Le ministère public avait requis sa réclusion à perpétuité. Au terme de six semaines de procès qui ont, selon l'accusation, montré que Pascal Simbikangwa, ancien militaire et agent des renseignements rwandais, était un "donneur d'ordres", l'avocat général avait demandé qu'il soit jugé pour génocide, et non pas complicité de ce crime. Une demande suivie par la Cour, qui l'a condamné vendredi pour génocide et complicité de crimes contre l'humanité à Kigali.

Une condamnation qui réjouit les parties civiles, dont Dafroza Gauthier, porte-parole du collectif des parties civiles pour le Rwanda (au micro de Sara Ghibaudo)
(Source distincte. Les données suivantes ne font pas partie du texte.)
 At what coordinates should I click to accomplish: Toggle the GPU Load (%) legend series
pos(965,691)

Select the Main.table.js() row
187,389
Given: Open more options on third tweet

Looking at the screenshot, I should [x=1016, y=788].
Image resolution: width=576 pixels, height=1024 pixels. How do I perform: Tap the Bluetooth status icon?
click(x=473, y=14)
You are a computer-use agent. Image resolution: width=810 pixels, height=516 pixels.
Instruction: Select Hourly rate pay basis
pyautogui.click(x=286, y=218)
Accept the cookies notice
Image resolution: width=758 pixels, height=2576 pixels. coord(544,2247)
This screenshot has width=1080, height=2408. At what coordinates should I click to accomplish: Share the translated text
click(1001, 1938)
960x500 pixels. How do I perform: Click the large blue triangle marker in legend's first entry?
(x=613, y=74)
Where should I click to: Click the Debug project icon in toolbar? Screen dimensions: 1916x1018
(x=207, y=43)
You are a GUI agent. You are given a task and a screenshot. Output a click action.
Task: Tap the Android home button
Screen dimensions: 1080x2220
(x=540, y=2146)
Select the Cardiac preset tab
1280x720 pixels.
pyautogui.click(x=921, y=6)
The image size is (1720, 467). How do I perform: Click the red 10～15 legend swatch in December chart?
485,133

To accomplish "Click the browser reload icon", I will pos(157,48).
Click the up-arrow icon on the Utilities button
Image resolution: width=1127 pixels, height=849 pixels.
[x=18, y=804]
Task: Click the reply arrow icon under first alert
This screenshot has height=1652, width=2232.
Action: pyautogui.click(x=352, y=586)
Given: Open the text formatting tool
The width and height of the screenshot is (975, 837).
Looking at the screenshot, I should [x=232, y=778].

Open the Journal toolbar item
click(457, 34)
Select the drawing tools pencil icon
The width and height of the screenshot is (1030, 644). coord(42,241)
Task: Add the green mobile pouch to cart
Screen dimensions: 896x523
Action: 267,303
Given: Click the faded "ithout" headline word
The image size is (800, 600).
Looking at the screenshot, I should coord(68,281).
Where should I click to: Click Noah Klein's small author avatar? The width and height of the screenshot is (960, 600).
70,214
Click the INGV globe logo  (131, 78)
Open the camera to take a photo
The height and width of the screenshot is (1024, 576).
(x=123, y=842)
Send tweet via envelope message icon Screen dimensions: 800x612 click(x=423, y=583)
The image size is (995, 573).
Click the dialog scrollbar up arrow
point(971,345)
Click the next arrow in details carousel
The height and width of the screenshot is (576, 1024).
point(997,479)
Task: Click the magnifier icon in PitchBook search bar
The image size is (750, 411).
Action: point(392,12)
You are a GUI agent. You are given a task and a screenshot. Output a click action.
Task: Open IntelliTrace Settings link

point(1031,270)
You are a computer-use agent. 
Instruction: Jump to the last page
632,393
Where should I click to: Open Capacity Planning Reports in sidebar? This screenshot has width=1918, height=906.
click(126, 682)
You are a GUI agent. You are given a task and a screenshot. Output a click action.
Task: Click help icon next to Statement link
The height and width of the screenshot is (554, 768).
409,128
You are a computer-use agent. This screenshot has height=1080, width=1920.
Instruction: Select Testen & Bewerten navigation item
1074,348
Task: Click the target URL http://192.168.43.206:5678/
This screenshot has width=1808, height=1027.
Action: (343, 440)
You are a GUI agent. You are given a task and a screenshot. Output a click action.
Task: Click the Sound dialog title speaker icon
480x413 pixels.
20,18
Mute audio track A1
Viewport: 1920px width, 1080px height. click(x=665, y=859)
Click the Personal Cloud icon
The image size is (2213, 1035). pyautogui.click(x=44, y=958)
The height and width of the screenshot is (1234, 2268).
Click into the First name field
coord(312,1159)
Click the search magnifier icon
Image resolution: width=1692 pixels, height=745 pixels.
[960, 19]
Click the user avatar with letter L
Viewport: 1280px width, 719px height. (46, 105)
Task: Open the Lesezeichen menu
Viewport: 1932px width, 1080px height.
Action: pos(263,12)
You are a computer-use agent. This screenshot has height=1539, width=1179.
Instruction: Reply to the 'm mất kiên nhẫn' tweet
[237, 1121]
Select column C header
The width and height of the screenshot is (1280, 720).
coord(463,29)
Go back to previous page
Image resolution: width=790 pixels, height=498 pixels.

Fabrice Epstein, l'un des avocats de l'accusé, dénonce une décision pour l'exemple

Pascal Simbikangwa, paraplégique depuis un accident de la route en 1986, a nié durant tout le procès les faits qui lui sont reprochés, se disant victime d'une "chasse aux sorcières" orchestrée par l'ancienne rébellion Tutsi désormais au pouvoir.

Pardon pour ma faiblesse

Au dernier jour de son procès, Pascal Simbikangwa a dit "penser" à toutes les victimes du génocide :

Pardon pour la faiblesse de ma condition qui ne m'a pas permis de vous venir en aide comme je l'aurais voulu.

L'accusé, qui a protégé plusieurs Tutsi pendant les massacres - une cinquantaine selon ses dires - n'a eu de cesse de se décrire comme un Juste. "Il a malgré tout demandé pardon aux Tutsi, même si ce n'est pas le genre de pardon que l'on pouvait attendre", a dit Maître Simon Foreman, avocat du Collectif des parties civiles pour le Rwanda.

Le verdict était très attendu par Kigali, qui a souvent reproché à la France sa lenteur dans la poursuite des suspects. Paris peut juger des présumés génocidaire depuis 1996.